▶ _EXERCISE INSTRUCTIONS_:
There is material below. Print exactly the lines starting at the line with "The image size is (1149, 526)." and ending at the line with "Expand the 被引排行 dropdown", ends included, and no others.

▶ _RECORDS TO PROCESS_:
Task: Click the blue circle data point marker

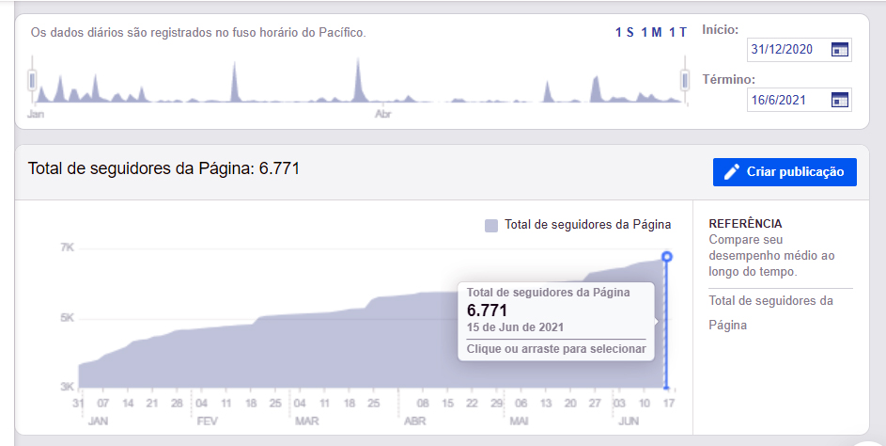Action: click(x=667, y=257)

---

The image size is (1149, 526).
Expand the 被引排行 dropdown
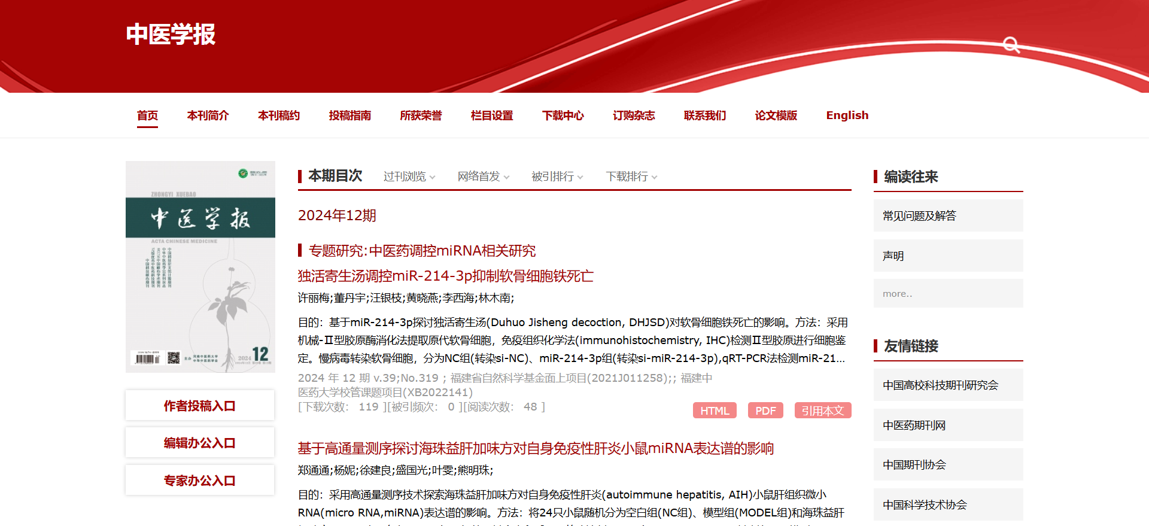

...

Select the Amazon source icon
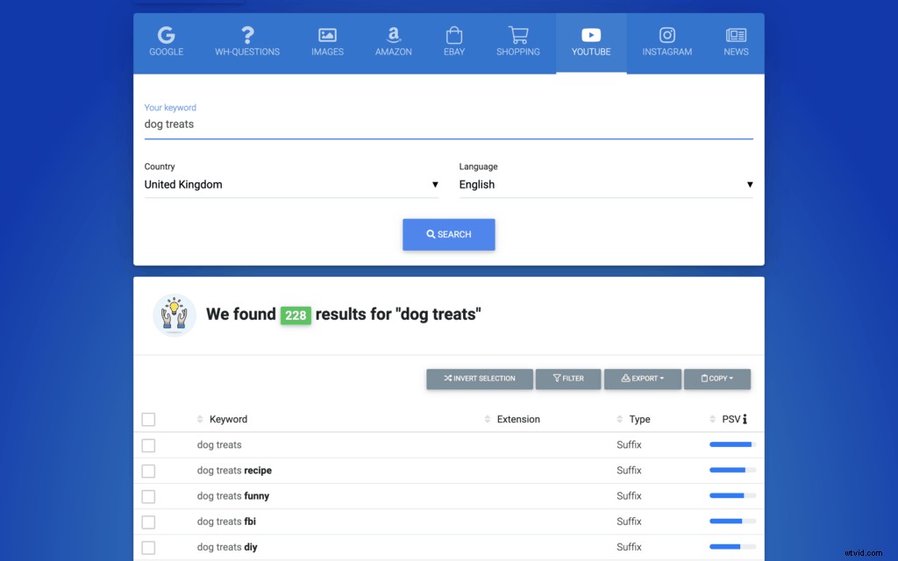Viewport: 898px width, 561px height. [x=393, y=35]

▶ _SOLUTION_:
The image size is (1149, 526).
Expand the 被引排行 dropdown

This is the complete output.